Raw HTS data analysis is time consuming and requires substantial bioinformatics skills. To undertake comparisons across metabarcoding studies, noise removal and OTU calculation must be done following the same bioinformatics protocols [8]. This effectively disables comparisons across HTS platforms, which differ in base calling and error rates. Thus, if all HTS sequence authors were to reduce the size and complexity of their data before adding them to repositories, those data would be much more useful to the wider research community. The processing of uploaded data generated by different HTS technologies needs the implementation of standardized automated bioinformatics routines. The research community requires a consensus on how to implement these bioinformatics tools in a way that finds the middle ground among minimizing technical errors and tag switches, maximizing the sensitivity to biological variation, and downstream reanalysis requirements.

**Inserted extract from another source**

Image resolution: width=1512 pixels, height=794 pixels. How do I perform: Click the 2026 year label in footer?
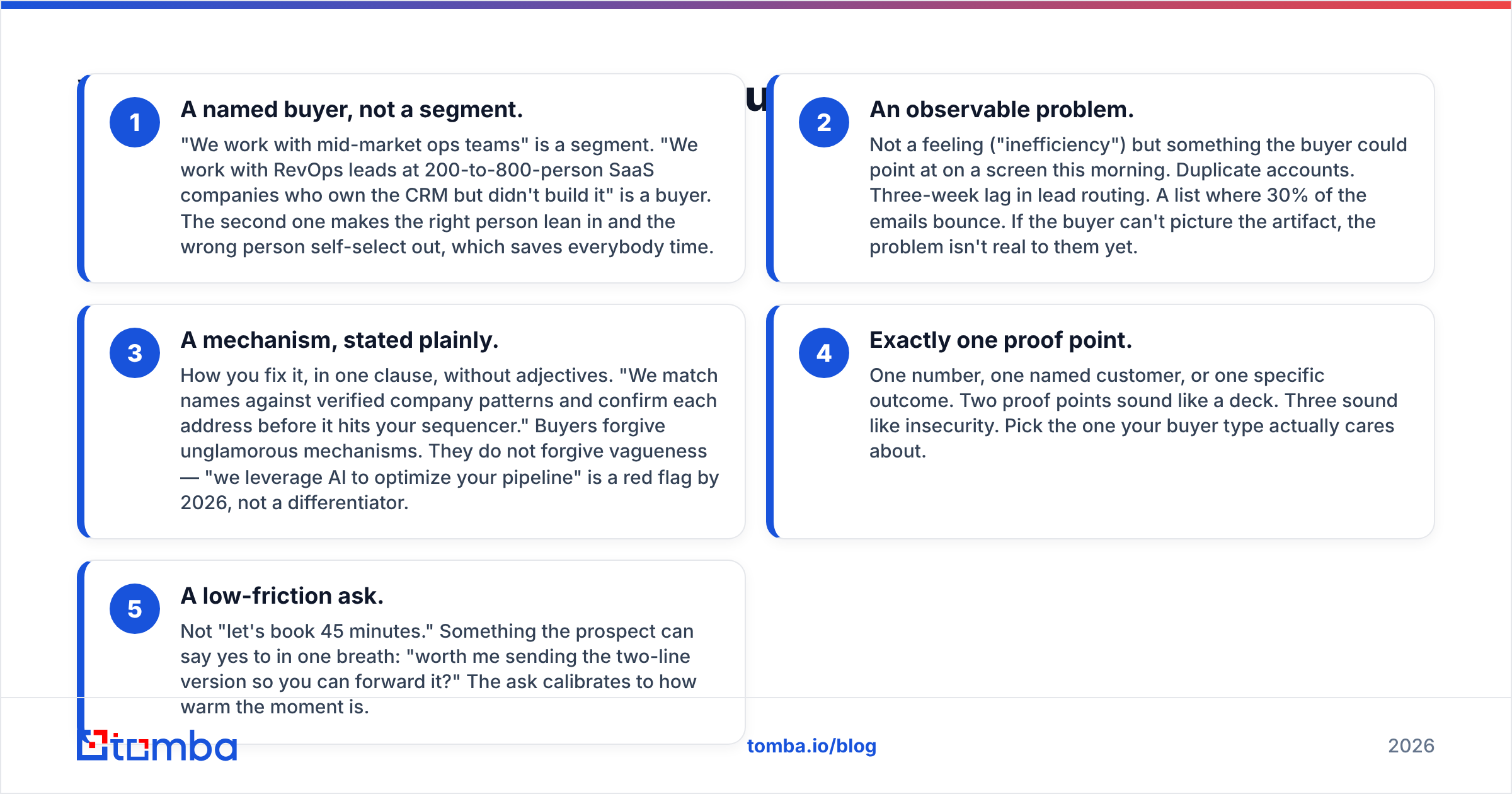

Given that most HTS platforms produce sequences with error rates approaching 1 %, we propose that sequence data be clustered at 99 % similarity using single linkage methods. Representative sequences of non-singleton taxonomic clusters should be selected automatically, based on their similarity to the consensus sequence of the cluster and should carry information about relative abundance. Researchers wishing to use other similarity thresholds and algorithms can rapidly process these deposited representative sequences to that effect. The continuous development of bioinformatics HTS data analysis tools means that it is also necessary to store raw data to enable future recalculation of clusters and representative sequences.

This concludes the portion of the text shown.